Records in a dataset
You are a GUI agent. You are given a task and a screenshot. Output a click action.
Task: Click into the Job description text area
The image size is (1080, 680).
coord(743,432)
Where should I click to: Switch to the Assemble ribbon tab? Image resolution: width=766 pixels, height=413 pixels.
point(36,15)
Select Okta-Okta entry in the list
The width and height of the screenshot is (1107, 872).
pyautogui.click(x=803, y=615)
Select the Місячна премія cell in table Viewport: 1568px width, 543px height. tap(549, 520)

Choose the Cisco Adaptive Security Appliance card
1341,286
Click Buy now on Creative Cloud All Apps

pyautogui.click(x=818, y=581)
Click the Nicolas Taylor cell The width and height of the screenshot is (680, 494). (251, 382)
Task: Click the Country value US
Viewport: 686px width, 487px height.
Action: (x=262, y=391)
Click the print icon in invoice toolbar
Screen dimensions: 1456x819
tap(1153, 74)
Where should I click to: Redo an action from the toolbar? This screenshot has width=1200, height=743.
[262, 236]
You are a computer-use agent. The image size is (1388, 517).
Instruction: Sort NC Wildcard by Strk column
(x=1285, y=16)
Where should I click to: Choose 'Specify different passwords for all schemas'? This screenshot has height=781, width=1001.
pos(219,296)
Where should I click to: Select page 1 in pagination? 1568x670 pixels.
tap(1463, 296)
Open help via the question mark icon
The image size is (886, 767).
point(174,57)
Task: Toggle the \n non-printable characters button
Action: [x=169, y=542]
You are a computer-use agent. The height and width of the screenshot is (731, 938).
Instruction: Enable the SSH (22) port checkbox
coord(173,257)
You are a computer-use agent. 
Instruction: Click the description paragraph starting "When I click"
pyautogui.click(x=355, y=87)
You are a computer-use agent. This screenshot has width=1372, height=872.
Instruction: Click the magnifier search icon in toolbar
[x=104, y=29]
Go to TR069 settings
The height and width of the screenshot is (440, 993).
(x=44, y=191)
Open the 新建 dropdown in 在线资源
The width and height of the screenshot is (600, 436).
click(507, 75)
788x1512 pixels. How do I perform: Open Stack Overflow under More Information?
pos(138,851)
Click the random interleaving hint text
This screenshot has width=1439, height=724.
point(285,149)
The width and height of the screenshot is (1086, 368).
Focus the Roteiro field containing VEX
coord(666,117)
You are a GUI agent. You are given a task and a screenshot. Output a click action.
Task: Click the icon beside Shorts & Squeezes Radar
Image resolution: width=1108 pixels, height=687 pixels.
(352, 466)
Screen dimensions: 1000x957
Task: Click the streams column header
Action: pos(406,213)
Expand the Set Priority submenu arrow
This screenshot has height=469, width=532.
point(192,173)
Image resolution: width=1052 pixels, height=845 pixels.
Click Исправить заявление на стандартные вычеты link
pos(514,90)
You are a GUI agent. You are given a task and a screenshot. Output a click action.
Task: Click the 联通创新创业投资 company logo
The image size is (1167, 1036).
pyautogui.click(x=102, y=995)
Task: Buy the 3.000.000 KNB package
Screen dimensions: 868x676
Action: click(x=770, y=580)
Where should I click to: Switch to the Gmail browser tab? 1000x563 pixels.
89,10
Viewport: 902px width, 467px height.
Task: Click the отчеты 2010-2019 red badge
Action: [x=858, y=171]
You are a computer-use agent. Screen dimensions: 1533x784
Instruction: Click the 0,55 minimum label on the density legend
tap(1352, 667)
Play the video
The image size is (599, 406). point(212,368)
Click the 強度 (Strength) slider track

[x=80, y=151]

Prompt:
Swap every "computer-use agent" in the lines above for "desktop assistant" and leave everything else unchanged.

Worked solution:
You are a GUI agent. You are given a task and a screenshot. Output a click action.
Task: Click into the Job description text area
The image size is (1080, 680).
coord(743,432)
Where should I click to: Switch to the Assemble ribbon tab? Image resolution: width=766 pixels, height=413 pixels.
point(36,15)
Select Okta-Okta entry in the list
The width and height of the screenshot is (1107, 872).
pyautogui.click(x=803, y=615)
Select the Місячна премія cell in table Viewport: 1568px width, 543px height. tap(549, 520)

Choose the Cisco Adaptive Security Appliance card
1341,286
Click Buy now on Creative Cloud All Apps

pyautogui.click(x=818, y=581)
Click the Nicolas Taylor cell The width and height of the screenshot is (680, 494). (251, 382)
Task: Click the Country value US
Viewport: 686px width, 487px height.
Action: (x=262, y=391)
Click the print icon in invoice toolbar
Screen dimensions: 1456x819
tap(1153, 74)
Where should I click to: Redo an action from the toolbar? This screenshot has width=1200, height=743.
[262, 236]
You are a desktop assistant. The image size is (1388, 517).
Instruction: Sort NC Wildcard by Strk column
(x=1285, y=16)
Where should I click to: Choose 'Specify different passwords for all schemas'? This screenshot has height=781, width=1001.
pos(219,296)
Where should I click to: Select page 1 in pagination? 1568x670 pixels.
tap(1463, 296)
Open help via the question mark icon
The image size is (886, 767).
point(174,57)
Task: Toggle the \n non-printable characters button
Action: [x=169, y=542]
You are a desktop assistant. The height and width of the screenshot is (731, 938).
Instruction: Enable the SSH (22) port checkbox
coord(173,257)
You are a desktop assistant. 
Instruction: Click the description paragraph starting "When I click"
pyautogui.click(x=355, y=87)
You are a desktop assistant. This screenshot has width=1372, height=872.
Instruction: Click the magnifier search icon in toolbar
[x=104, y=29]
Go to TR069 settings
The height and width of the screenshot is (440, 993).
(x=44, y=191)
Open the 新建 dropdown in 在线资源
The width and height of the screenshot is (600, 436).
click(507, 75)
788x1512 pixels. How do I perform: Open Stack Overflow under More Information?
pos(138,851)
Click the random interleaving hint text
This screenshot has width=1439, height=724.
point(285,149)
The width and height of the screenshot is (1086, 368).
Focus the Roteiro field containing VEX
coord(666,117)
You are a GUI agent. You are given a task and a screenshot. Output a click action.
Task: Click the icon beside Shorts & Squeezes Radar
Image resolution: width=1108 pixels, height=687 pixels.
(352, 466)
Screen dimensions: 1000x957
Task: Click the streams column header
Action: pos(406,213)
Expand the Set Priority submenu arrow
This screenshot has height=469, width=532.
point(192,173)
Image resolution: width=1052 pixels, height=845 pixels.
Click Исправить заявление на стандартные вычеты link
pos(514,90)
You are a GUI agent. You are given a task and a screenshot. Output a click action.
Task: Click the 联通创新创业投资 company logo
The image size is (1167, 1036).
pyautogui.click(x=102, y=995)
Task: Buy the 3.000.000 KNB package
Screen dimensions: 868x676
Action: click(x=770, y=580)
Where should I click to: Switch to the Gmail browser tab? 1000x563 pixels.
89,10
Viewport: 902px width, 467px height.
Task: Click the отчеты 2010-2019 red badge
Action: [x=858, y=171]
You are a desktop assistant. Screen dimensions: 1533x784
Instruction: Click the 0,55 minimum label on the density legend
tap(1352, 667)
Play the video
The image size is (599, 406). point(212,368)
Click the 強度 (Strength) slider track

[x=80, y=151]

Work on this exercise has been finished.